How It Works: Architecture
The organization identifies relevant documents issued by governments, specialized institutions, or international organizations, mixing regulations, vision papers, and voluntary frameworks. A flow is then built in Dataiku to read the documents and split them into meaningful blocks of a few hundred words. Word blocks are encoded using a sentence embedding transformer.
An app allows users to enter questions evaluated by the AI model. When a question is raised about a specific regulation or policy, the app uses the relevant documentation to generate an answer. A user may ask questions like:
- Our business unit dedicated to personal finance wants to enhance its credit scoring approach with machine learning. What does the EU AI Act say about credit scoring?

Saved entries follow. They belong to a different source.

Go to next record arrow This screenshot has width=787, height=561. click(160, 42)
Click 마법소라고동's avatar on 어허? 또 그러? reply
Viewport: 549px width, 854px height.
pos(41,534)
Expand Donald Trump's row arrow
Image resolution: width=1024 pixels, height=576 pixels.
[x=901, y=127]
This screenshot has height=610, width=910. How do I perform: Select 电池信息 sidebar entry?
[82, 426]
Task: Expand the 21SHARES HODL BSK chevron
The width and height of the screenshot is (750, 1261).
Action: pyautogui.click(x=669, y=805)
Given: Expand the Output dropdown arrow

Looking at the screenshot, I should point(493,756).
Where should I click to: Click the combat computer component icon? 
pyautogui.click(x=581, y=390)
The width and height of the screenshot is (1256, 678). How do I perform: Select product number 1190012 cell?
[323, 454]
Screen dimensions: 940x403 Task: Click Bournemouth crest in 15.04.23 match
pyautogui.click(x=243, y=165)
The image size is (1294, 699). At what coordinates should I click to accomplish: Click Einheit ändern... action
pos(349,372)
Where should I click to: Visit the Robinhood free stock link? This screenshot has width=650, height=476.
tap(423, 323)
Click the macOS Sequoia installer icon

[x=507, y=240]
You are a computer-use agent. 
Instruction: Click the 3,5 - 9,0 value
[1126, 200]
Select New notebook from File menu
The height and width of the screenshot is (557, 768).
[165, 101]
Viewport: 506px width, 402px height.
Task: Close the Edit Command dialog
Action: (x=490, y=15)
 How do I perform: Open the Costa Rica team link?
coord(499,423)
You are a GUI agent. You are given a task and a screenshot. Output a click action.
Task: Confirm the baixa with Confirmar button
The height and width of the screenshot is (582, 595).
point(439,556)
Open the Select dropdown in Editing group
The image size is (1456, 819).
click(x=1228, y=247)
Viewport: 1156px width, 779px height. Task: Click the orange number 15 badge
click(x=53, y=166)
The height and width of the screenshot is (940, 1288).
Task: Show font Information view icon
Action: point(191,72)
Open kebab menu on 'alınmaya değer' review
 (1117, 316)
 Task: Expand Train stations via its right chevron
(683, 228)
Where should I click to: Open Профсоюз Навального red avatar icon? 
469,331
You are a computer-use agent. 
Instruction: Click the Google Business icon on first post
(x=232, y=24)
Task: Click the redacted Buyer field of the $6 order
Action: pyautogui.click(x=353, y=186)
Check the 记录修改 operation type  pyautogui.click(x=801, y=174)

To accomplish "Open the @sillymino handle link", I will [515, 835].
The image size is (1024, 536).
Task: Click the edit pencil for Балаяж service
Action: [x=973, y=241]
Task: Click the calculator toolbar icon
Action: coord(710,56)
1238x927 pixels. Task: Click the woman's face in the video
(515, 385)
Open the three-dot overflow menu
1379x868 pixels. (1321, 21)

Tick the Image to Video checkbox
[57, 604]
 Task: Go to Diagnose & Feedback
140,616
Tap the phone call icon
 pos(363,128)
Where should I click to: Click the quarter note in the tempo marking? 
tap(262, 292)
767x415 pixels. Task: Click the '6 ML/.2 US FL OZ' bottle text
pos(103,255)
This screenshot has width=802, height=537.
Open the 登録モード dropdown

- In which regulations and frameworks is credit scoring mentioned?
- What are the recommendations on explainability formulated in Canada Directive on Automated Decision-Making?
- How is Personal Data defined by GDPR and by California Consumer Privacy Act of 2018?
The application encodes the question and identifies the 5-10 encoded word blocks with the closest match. Relevant sections of the documents are sent over to an LLM along with a prompt. The LLM generates an answer in the application based on the word blocks provided, and sources are reordered and displayed based on their similarity with the answer. The references to the source documentation for the generated answers are made available to the user for further review as needed.
This use case involves publicly available documents and provides a summary report for end users. Outputs should be regularly reviewed for consistency and correctness in accordance with subject matter expert knowledge about the field covered — in this case, data and AI governance.
Additionally, end users should be aware that the summary or answers provided by a model are not a guarantee of correctness and be encouraged to use their best judgment when acting upon information returned by the model. More specifically, this use case is not to be qualified as suited to provide legal advice.
Finally, the organization should have an overarching Responsible AI policy to enforce consistent practices across AI projects.